Additionally, the protection measures are pretty consumer unfriendly anyway. No technology exists that is good enough to determine whether or not a use is infringing.

Sony could create a system to copy something only three times, but that completely ignores legitimate uses of copying. While “violating copyright” isn’t a right, there are legitimate and legal reasons for copying. Copying your CDs to our iPods (ie, space shifting), is an established and legal practice. Copying a software CD for backup is also allowed. Copying excerpts that are a fair use- for example, for purposes of scholarship, cricitism, education, and so on- may be completely fair. Not only are these uses fair and legal, but they are also very important. Technology can’t make that distinction. Sony’s “protection” mechanisms can’t make those distinctions. And these uses aren’t violating copyrights. They are exemptions to the exclusive rights that copyright holders have, and they are necessary uses.

Another big copyright exemption is the doctrine of first sale- the one that lets libraries lend out books and other materials.
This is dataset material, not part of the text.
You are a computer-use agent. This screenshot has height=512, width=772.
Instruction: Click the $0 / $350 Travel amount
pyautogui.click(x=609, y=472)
Many technological protection measures stop that, also.

It’s always good to go back to the Constitutional basis for copyright in the U.S. when looking at these types of situations. Copyright exists “to promote the Progress of Science and useful Arts, by securing for limited Times to Authors and Inventors the exclusive Right to their respective Writings and Discoveries;” -U.S. CONST., art. I, § 8, cl. 8.

I can’t say that Sony’s actions represented progress in any sense of the word. Education would be a better option… but that’s my opinion.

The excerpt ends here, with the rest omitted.